>> begin DATA TO PROCESS

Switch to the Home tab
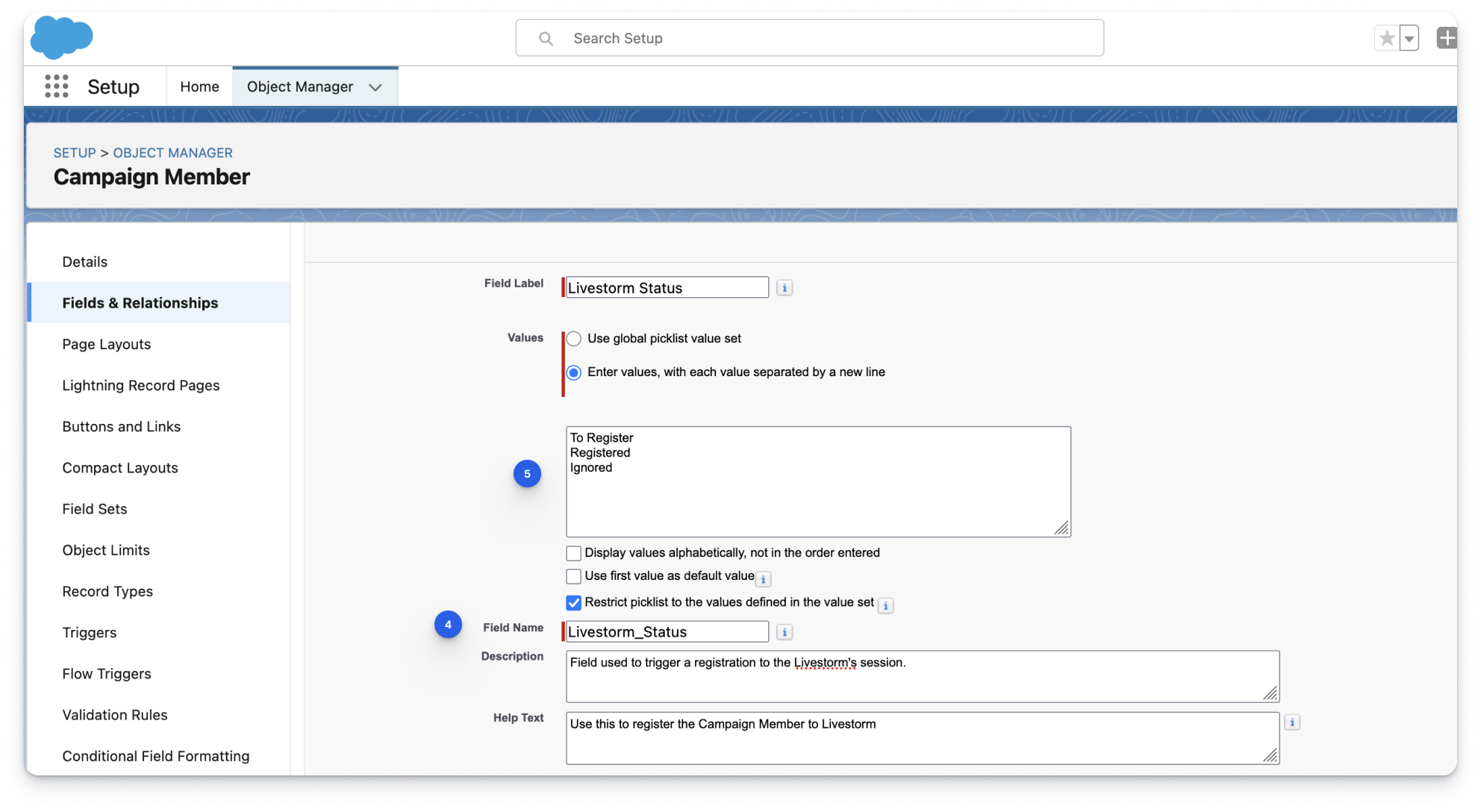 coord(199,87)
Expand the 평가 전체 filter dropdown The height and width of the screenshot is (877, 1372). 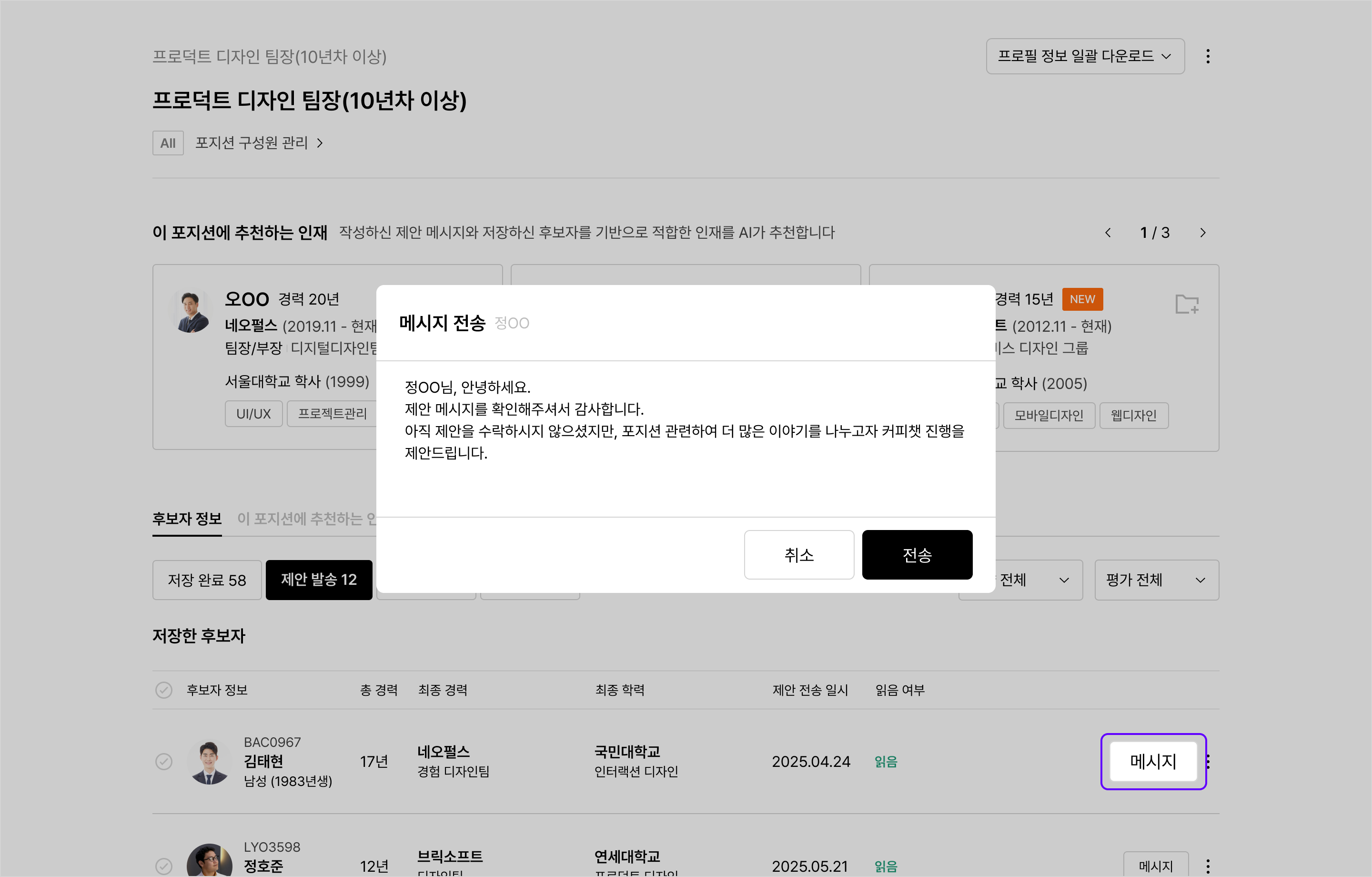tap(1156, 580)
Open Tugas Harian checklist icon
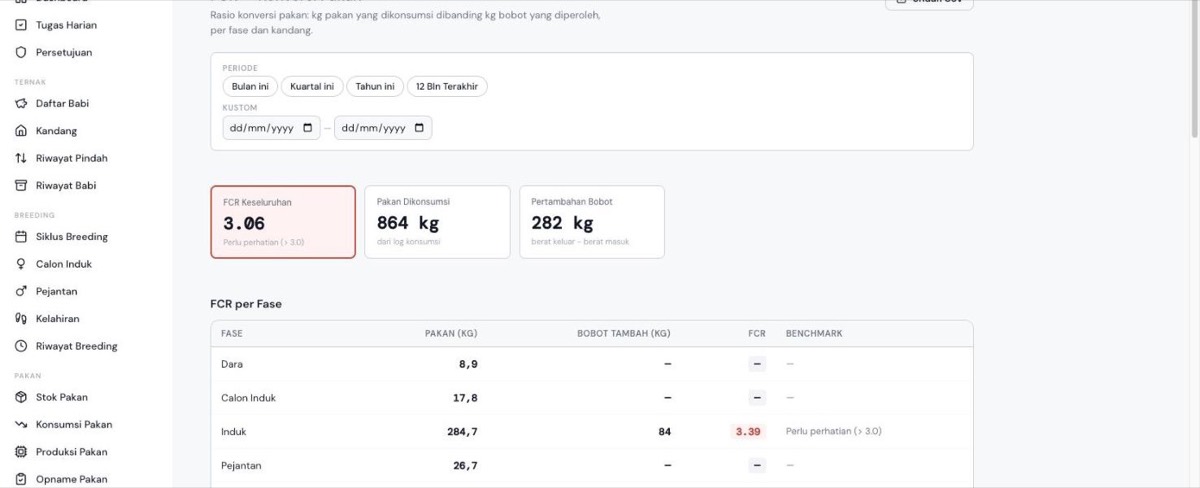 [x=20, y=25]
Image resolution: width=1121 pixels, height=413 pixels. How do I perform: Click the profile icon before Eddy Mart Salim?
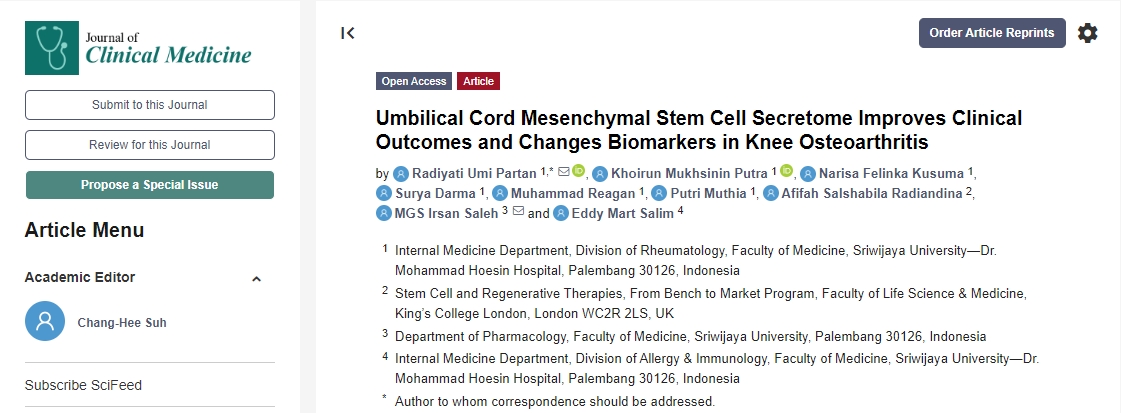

>> end DATA TO PROCESS

Reproduce the part of the records that opens with the line containing "Open Tugas Harian checklist icon" and runs through the end of the records, replacing "checklist" with "to-do" and leaving everything else unchanged. Omit the pictures from your answer.

Open Tugas Harian to-do icon
 [x=20, y=25]
Image resolution: width=1121 pixels, height=413 pixels. How do I perform: Click the profile icon before Eddy Mart Salim?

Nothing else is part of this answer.